If she defaults we can go to the courts and ask for repayment of the capital amount. Her only asset large enough to make good the loan is her 80% share of the house so she’d then have to sell. Hmm. What about the boyfriend?
Well, he’s not part of the loan arrangement at all, other than needing to be okay with selling the house if she defaults.
The friend of a friend did point out that the tricky bit in law would be agreeing a declaration of trust (or cohabitation agreement) between my daughter and her partner, laying out the terms on which they planned to live together in the house they’ve bought. Will they take into account capital sums invested in renovating the house? What about shared running costs? What happens to dividing up the sale proceeds when the house is sold, the costs and the profits? Under what circumstances can they sell the house?
So having sorted out our best option for financing our daughter, we’re (or at least they are) now getting advice on a legal agreement for them living together, something that can probably be a precursor to any prenuptial agreement they may need.
If it sounds less than romantic it’s because it’s a lot less than romantic! But most arguments in marriage are because of money. Marriage is not especially romantic at its heart – it’s still basically a legal agreement based around property transfer and the laws that govern property.
Money can and often is used to control people, to limit and constrain them. It is often a proxy for love and attention in peoples thoughts.

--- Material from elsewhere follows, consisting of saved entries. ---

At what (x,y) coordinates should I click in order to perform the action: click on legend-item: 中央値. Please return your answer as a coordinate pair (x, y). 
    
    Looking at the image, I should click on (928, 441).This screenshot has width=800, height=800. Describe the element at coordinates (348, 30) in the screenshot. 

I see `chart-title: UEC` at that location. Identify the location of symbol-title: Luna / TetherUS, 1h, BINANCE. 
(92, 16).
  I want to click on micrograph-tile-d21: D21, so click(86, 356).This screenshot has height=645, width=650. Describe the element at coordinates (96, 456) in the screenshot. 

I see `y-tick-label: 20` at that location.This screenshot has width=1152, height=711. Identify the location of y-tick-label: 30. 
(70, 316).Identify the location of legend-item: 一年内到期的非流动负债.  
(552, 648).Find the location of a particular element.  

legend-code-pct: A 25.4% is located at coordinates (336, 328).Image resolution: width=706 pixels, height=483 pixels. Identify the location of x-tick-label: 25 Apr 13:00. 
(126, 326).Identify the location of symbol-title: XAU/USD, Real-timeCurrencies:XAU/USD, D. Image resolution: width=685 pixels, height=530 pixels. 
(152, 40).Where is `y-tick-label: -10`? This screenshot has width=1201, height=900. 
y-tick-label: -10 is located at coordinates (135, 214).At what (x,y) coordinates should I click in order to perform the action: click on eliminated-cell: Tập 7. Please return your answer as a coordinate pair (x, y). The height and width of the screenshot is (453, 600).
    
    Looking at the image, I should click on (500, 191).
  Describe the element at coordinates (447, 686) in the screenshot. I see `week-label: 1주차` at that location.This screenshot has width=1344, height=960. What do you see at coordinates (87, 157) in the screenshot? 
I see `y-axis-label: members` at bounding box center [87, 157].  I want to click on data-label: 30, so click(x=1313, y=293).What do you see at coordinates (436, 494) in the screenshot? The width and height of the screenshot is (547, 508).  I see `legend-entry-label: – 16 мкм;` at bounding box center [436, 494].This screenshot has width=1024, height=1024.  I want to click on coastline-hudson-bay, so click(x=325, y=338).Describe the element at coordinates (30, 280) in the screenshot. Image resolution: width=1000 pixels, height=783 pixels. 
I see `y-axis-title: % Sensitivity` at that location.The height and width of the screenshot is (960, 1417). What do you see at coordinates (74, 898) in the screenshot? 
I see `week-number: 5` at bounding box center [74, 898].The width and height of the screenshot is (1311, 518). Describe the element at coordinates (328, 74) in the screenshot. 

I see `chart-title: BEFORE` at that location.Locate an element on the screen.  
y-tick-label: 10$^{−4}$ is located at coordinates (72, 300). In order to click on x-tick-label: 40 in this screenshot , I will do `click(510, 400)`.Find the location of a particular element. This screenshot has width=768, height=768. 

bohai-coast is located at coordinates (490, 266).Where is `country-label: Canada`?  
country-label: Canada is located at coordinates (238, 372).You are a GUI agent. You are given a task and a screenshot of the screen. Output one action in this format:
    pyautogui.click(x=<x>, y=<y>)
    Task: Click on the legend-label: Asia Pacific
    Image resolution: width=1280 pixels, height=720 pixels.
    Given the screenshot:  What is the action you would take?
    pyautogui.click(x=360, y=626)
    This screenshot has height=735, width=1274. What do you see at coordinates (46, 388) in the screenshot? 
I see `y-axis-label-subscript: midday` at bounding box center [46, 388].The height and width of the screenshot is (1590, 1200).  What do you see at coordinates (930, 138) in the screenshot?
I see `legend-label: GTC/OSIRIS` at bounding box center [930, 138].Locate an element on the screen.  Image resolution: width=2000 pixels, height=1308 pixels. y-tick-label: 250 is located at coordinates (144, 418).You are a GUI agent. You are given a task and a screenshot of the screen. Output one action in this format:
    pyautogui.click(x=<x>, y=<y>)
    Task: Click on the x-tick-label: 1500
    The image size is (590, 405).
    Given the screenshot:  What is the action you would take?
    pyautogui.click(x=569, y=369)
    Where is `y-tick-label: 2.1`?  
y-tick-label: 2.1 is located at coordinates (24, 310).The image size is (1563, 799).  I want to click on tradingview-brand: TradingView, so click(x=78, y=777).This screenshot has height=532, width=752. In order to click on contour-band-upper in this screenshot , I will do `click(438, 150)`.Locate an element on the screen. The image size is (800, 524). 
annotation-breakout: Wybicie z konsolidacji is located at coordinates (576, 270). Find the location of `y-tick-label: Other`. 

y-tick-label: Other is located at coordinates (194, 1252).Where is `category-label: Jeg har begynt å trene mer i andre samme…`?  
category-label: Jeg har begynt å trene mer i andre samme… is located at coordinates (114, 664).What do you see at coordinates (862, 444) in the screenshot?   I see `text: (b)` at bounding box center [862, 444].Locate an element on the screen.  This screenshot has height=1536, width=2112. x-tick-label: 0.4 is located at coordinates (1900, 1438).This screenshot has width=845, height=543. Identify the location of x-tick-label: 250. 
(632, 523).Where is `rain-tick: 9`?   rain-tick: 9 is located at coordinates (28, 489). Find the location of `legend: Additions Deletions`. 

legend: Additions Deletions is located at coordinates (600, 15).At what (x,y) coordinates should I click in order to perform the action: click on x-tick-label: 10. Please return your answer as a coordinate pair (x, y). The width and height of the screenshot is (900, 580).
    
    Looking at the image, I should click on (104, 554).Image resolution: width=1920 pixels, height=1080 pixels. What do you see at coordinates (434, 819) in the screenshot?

And it makes people nervous to talk about money so they tend to make assumptions and to push it to the back of their minds and relationships. It’s only when money gets tight, or runs out entirely that those assumptions come back to bite. Everyone needs to shine a huge light on that stuff before it gets to that point, not afterwards!
I am always going to be salty about the fact that his parents are unwilling to financially support their son as well as we propose to support our daughter but the biggest red flag in these conversations has been the difficulty that the boyfriend and his family seem to have about talking openly about money and finance. Ho hum. She loves him. He’s a very nice boy. he says we shouldn’t worry, that he’ll never leave her, never be unkind.
& I really don’t know how to break it to him that he’s not the one we’re worried about. If she leaves him, he will get tricky, whatever his current plans or beliefs.